(Directions for this task) Copy the entries exactly, from the line that contains "Open 标签组 请选择" through the end of the entries, both ends included.

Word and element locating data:
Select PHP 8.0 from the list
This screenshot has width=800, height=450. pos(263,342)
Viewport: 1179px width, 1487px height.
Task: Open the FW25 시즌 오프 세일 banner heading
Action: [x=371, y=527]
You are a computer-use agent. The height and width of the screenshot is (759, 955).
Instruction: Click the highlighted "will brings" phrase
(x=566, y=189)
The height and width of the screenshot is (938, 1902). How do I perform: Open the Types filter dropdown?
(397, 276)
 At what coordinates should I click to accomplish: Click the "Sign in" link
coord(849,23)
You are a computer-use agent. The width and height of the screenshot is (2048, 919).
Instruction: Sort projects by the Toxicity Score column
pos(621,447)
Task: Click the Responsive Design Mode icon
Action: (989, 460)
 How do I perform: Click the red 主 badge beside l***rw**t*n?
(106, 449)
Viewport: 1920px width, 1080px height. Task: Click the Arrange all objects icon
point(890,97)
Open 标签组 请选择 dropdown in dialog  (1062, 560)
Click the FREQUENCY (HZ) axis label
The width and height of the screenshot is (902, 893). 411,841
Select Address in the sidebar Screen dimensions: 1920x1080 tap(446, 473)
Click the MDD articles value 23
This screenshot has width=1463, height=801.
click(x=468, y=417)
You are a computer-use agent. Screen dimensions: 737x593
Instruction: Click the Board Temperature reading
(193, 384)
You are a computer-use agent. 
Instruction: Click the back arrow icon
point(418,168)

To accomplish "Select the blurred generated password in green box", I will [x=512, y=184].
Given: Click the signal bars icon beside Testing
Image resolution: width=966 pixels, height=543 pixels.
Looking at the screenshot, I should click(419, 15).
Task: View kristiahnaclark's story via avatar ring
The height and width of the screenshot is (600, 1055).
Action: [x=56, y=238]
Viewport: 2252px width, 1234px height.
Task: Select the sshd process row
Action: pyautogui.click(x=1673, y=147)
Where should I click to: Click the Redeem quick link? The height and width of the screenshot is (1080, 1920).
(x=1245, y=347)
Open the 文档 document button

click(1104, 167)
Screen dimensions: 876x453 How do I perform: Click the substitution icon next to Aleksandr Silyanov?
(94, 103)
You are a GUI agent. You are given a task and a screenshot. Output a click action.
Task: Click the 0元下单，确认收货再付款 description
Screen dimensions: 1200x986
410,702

(Answer to this exercise)
Open 标签组 请选择 dropdown in dialog  (1062, 560)
Click the FREQUENCY (HZ) axis label
The width and height of the screenshot is (902, 893). 411,841
Select Address in the sidebar Screen dimensions: 1920x1080 tap(446, 473)
Click the MDD articles value 23
This screenshot has width=1463, height=801.
click(x=468, y=417)
You are a computer-use agent. Screen dimensions: 737x593
Instruction: Click the Board Temperature reading
(193, 384)
You are a computer-use agent. 
Instruction: Click the back arrow icon
point(418,168)

To accomplish "Select the blurred generated password in green box", I will [x=512, y=184].
Given: Click the signal bars icon beside Testing
Image resolution: width=966 pixels, height=543 pixels.
Looking at the screenshot, I should click(419, 15).
Task: View kristiahnaclark's story via avatar ring
The height and width of the screenshot is (600, 1055).
Action: [x=56, y=238]
Viewport: 2252px width, 1234px height.
Task: Select the sshd process row
Action: pyautogui.click(x=1673, y=147)
Where should I click to: Click the Redeem quick link? The height and width of the screenshot is (1080, 1920).
(x=1245, y=347)
Open the 文档 document button

click(1104, 167)
Screen dimensions: 876x453 How do I perform: Click the substitution icon next to Aleksandr Silyanov?
(94, 103)
You are a GUI agent. You are given a task and a screenshot. Output a click action.
Task: Click the 0元下单，确认收货再付款 description
Screen dimensions: 1200x986
410,702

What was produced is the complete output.